L’anno suc­ces­sivo uscì Incan­tati dalla morte (e/o, 2005), prima opera post-sovietica, dedi­cata all’ondata di sui­cidi che accom­pa­gna­rono la caduta dell’Unione Sovie­tica. Un tema che riaf­fiora anche nella parte cen­trale di Tempo di seconda mano (tra­du­zione di Nadia Cico­gnini e Ser­gio Rapetti, Bom­piani, 2014), testo lie­ve­mente più sfi­lac­ciato dei pre­ce­denti, in cui l’autrice rinun­cia in parte alla sua invi­si­bi­lità, e rende più espli­cito il desi­de­rio – messo in luce anche dagli acca­de­mici di Sve­zia – di eri­gere una sorta di «monu­mento a una civiltà per­duta» (que­sto il titolo di un’altra instal­la­zione di Kaba­kov). Civiltà, quella sovie­tica, che aveva ini­ziato ad andare in pezzi la notte del 26 aprile 1986 con l’esplosione del reat­tore della cen­trale elet­tro­nu­cleare di Cernobyl’.

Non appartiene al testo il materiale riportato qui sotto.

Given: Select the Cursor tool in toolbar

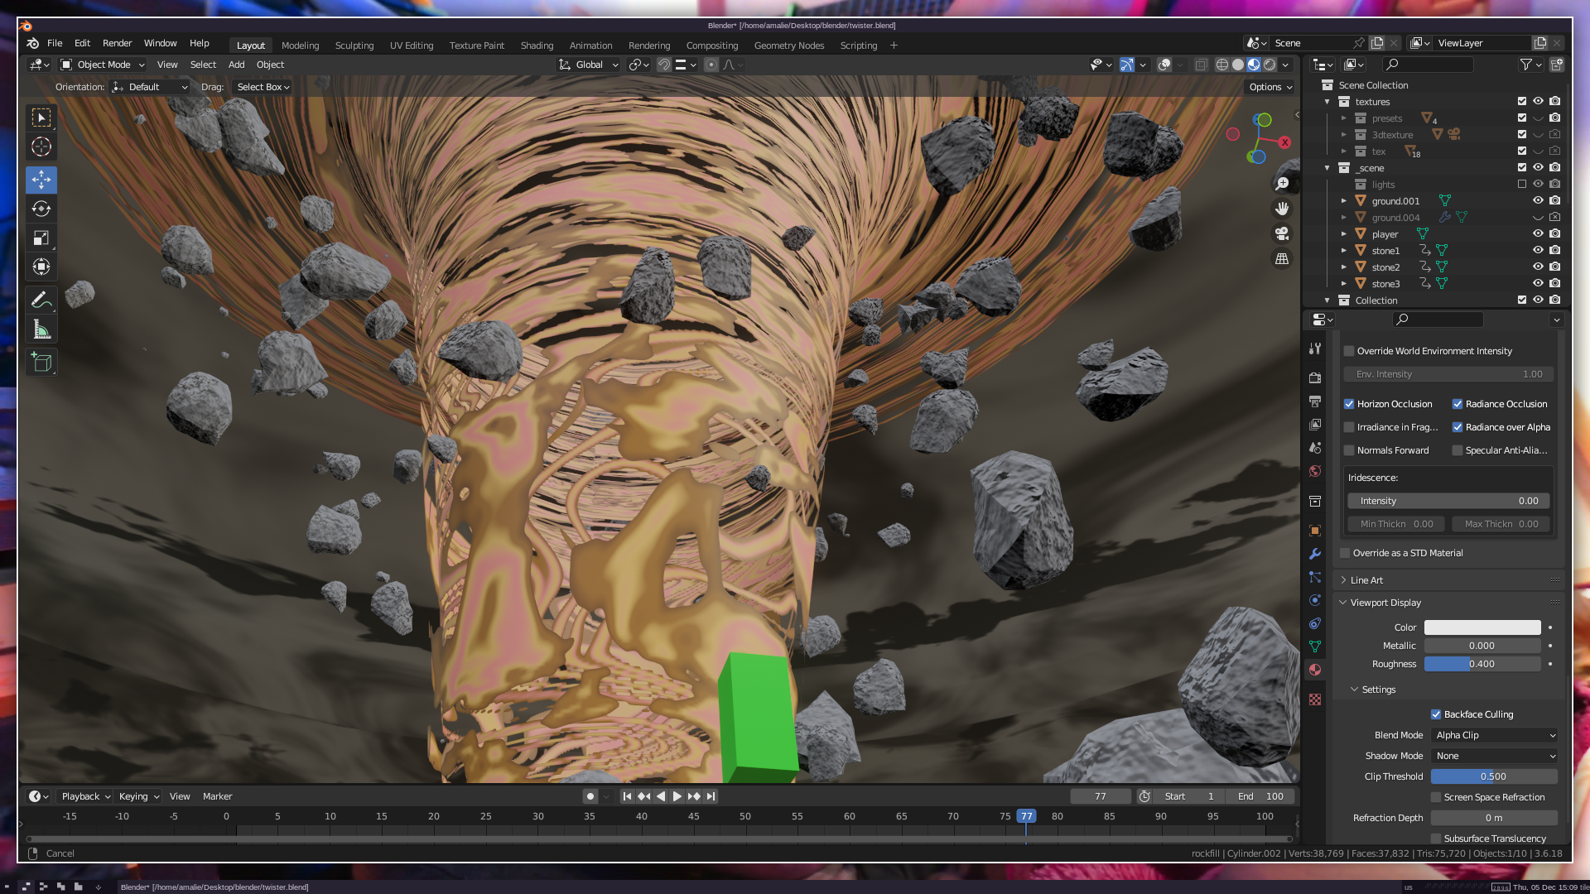Looking at the screenshot, I should pyautogui.click(x=41, y=147).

In Pre­ghiera per Cer­no­byl (1997, il testo che le per­mise di affac­ciarsi per la prima volta in Ita­lia, allor­ché e/o lo pub­blicò nel 2002) Alek­sie­vic docu­menta gli effetti spa­ven­tosi che la più grande cata­strofe tec­no­lo­gica del XX secolo ha avuto nel lungo periodo sulla popo­la­zione locale, tra il silen­zio col­pe­vole delle auto­rità, la rimo­zione siste­ma­tica del disa­stro e il col­lasso, da lì a breve, di qual­siasi forma di tutela sani­ta­ria o sociale.

Baste­rebbe pas­sare in ras­se­gna i temi affron­tati da Sve­tlana Alek­sie­vic nei suoi libri per capire che il Nobel a lei attri­buito è un sasso lan­ciato con per­fi­dia nella sta­gno della poli­tica cul­tu­rale di Putin. A giu­di­care da una fugace incur­sione nel web russo, non è affatto da esclu­dersi una stru­men­tale quanto para­dos­sale appro­pria­zione in chiave nazional-popolare della sua figura: molto tempo è pas­sato da quando, con meriti tutti diversi, l’ultimo autore di lin­gua russa, Iosif Brod­skij, rice­veva il pre­mio, nell’ormai lon­ta­nis­simo (e sovie­tico) 1987.